Но ведь всякий «серьёзный» спирит (о, не смейтесь над этим словом, право, это очень серьёзно) спросит, прочтя отчёт: «Как же у меня-то дома, где я всех знаю по пальцам – моих детей, жену, родных и знакомых, – как же у меня-то происходят те же самые явления: стол качается, подымается, слышатся звуки, получаются интеллигентные ответы? Ведь уж я-то наверно знаю и вполне убеждён, что в доме моём нет машинок и проволок, а жена моя и дети мои меня не станут обманывать?» Главное то, что таких, которые скажут или подумают это, в Петербурге, в Москве и в России уже накопилось слишком довольно, чересчур даже, и вот об этом надо было бы подумать, даже снизойдя с учёной высоты; ведь это зараза, ведь этим людям надо помочь. Но высокомерие комиссии не допускает её ни до какого раздумья: «Просто все легкомысленные малообразованные люди, а потому и верят». «Пусть, положим, – продолжает настаивать серьёзный и тревожно убеждённый спирит (ибо они ещё все теперь в первом удивлении и в первой тревоге, – дело ведь такое новое и необычайное), – пусть я легкомыслен и малообразован, но ведь машинки-то этой, которая щёлкает, всё-таки у меня нет в доме, я ведь это наверно знаю, да и средств я не имею выписывать такие забавные инструменты, да и откуда, кто их продаёт, всё это, ей-Богу, нам неизвестно. Так как же у нас-то щёлкает, как же эти стуки-то происходят? Вот вы говорите, что мы сами как-то надавливаем на стол бессознательно; уверяю же вас, что мы не до такой степени дети и следим за собой, именно следим: не надавливаем ли сами, – опыты делаем, с любопытством, с беспристрастием…»

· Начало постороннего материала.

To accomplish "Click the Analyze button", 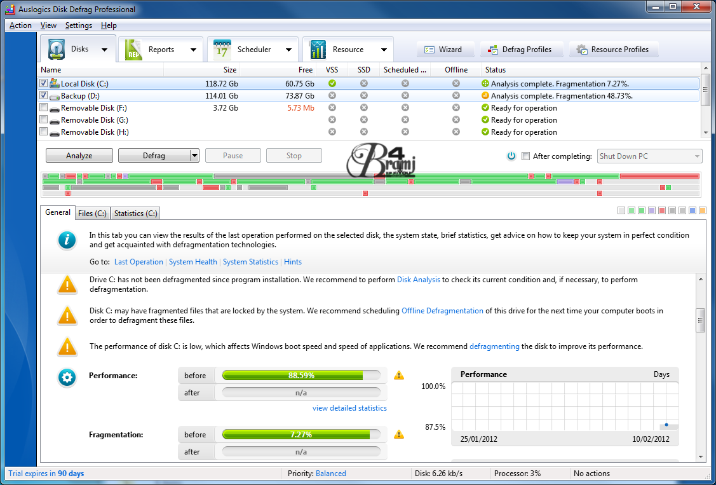I will [79, 155].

– Нечего вам отвечать, – заключает комиссия уже с сердцем, – вас тоже и так же обманывают, как и всех; всех обманывают, все колпаки; так должно быть, так наука говорит, мы наука.
Ну, это не объяснение. «Нет, видно, тут что-нибудь другое, – заключает „серьёзно“ убеждённый спирит, – не может быть, чтоб одни только фокусы. Пусть там мадам Клэйр, а я свою семью знаю: некому у меня делать фокусы». И спиритизм держится.
Вот сейчас я прочитал в «Новом времени» отчёт о первой лекции г-на Менделеева в Соляном городке. Г-н Менделеев делает твёрдое положение, в виде твёрдого факта, что
«…на спиритических сеансах столы двигаются и издают стуки, как при наложении на них рук, так и без него. Из этих стуков, при условной азбуке, образуются целые слова, фразы, изречения, носящие всегда на себе оттенок умственного развития того медиума, при помощи которого производится сеанс. Это факт. Теперь надо разъяснить, кто стучит и обо что? Для разъяснения существуют следующие 6 гипотез».